- _Your task_
Omit the pictures from the listing below and print every remaining entry verbatim.

-------------------------

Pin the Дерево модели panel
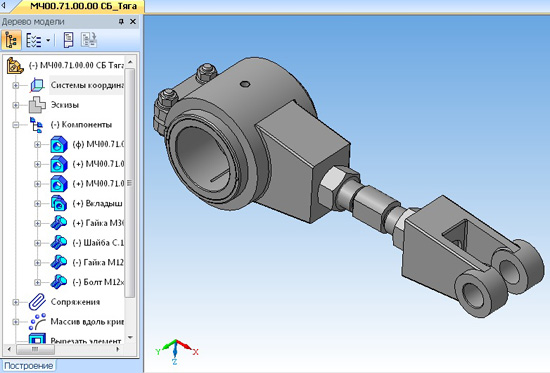550x373 pixels. click(121, 22)
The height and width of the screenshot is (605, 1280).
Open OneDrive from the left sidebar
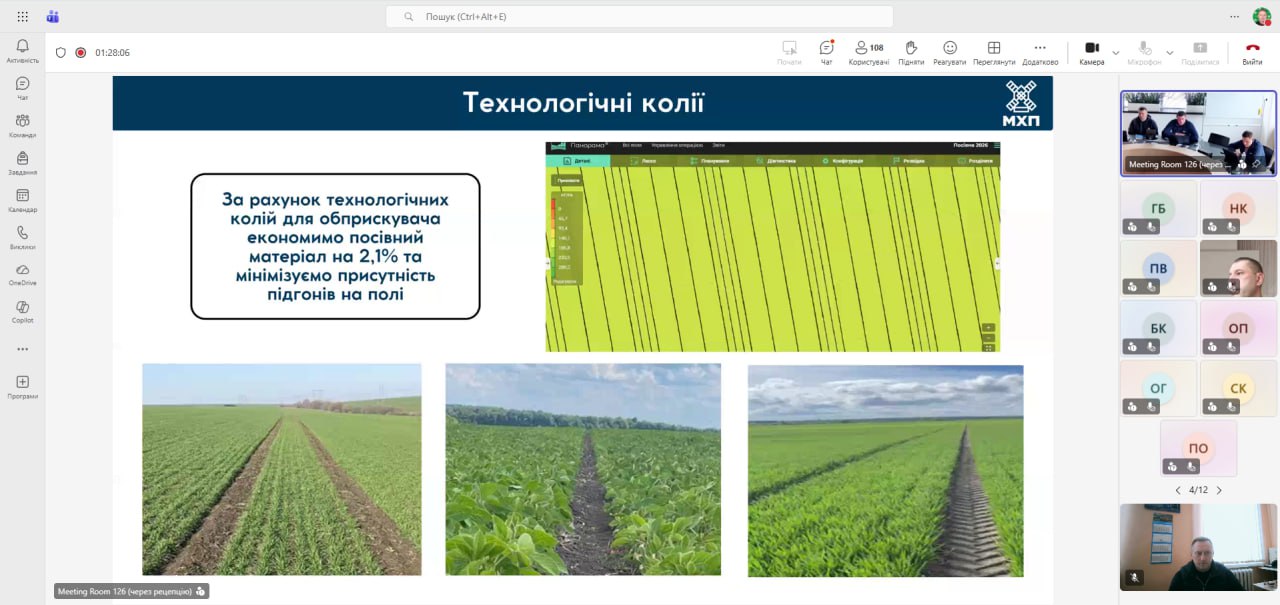22,274
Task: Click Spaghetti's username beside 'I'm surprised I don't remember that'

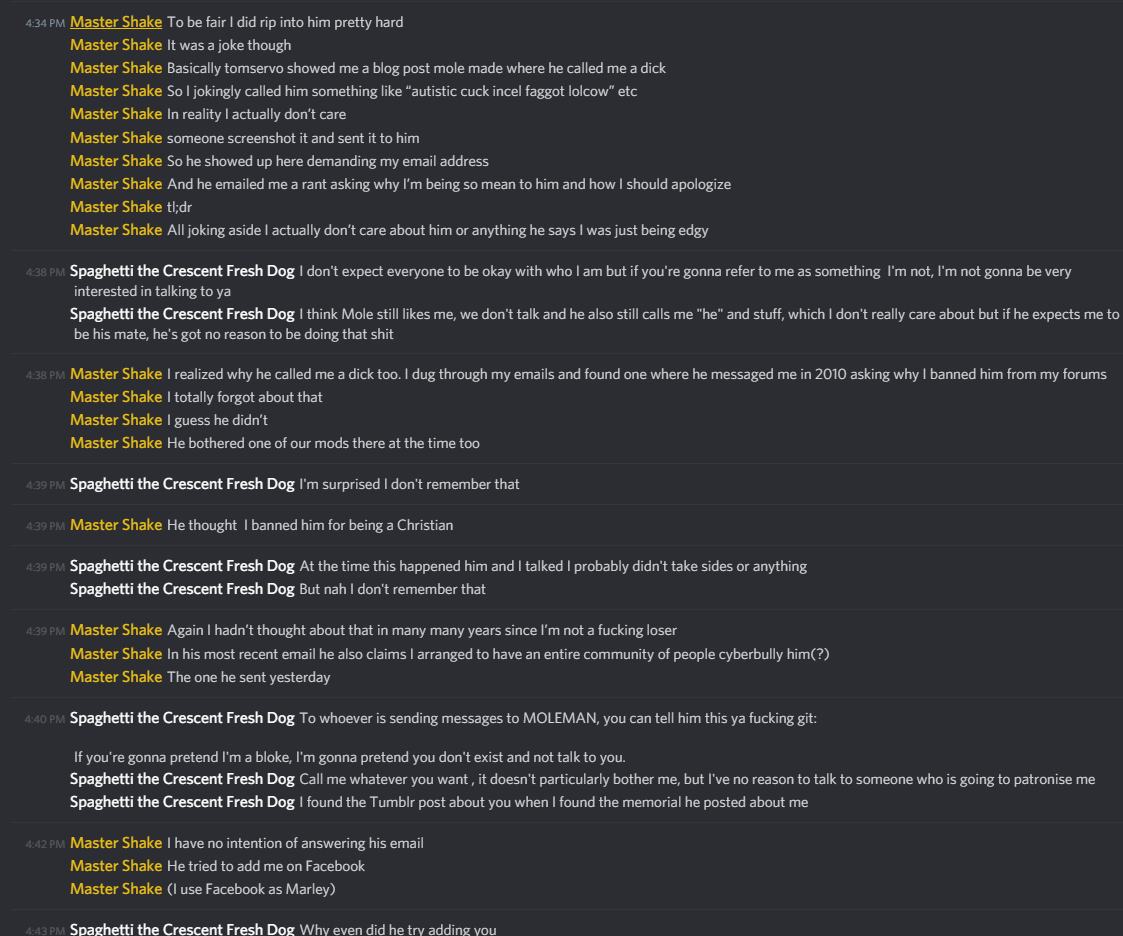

-------------------------

- _Exercise response_
Pin the Дерево модели panel
550x373 pixels. click(121, 22)
The height and width of the screenshot is (605, 1280).
Open OneDrive from the left sidebar
22,274
Task: Click Spaghetti's username beside 'I'm surprised I don't remember that'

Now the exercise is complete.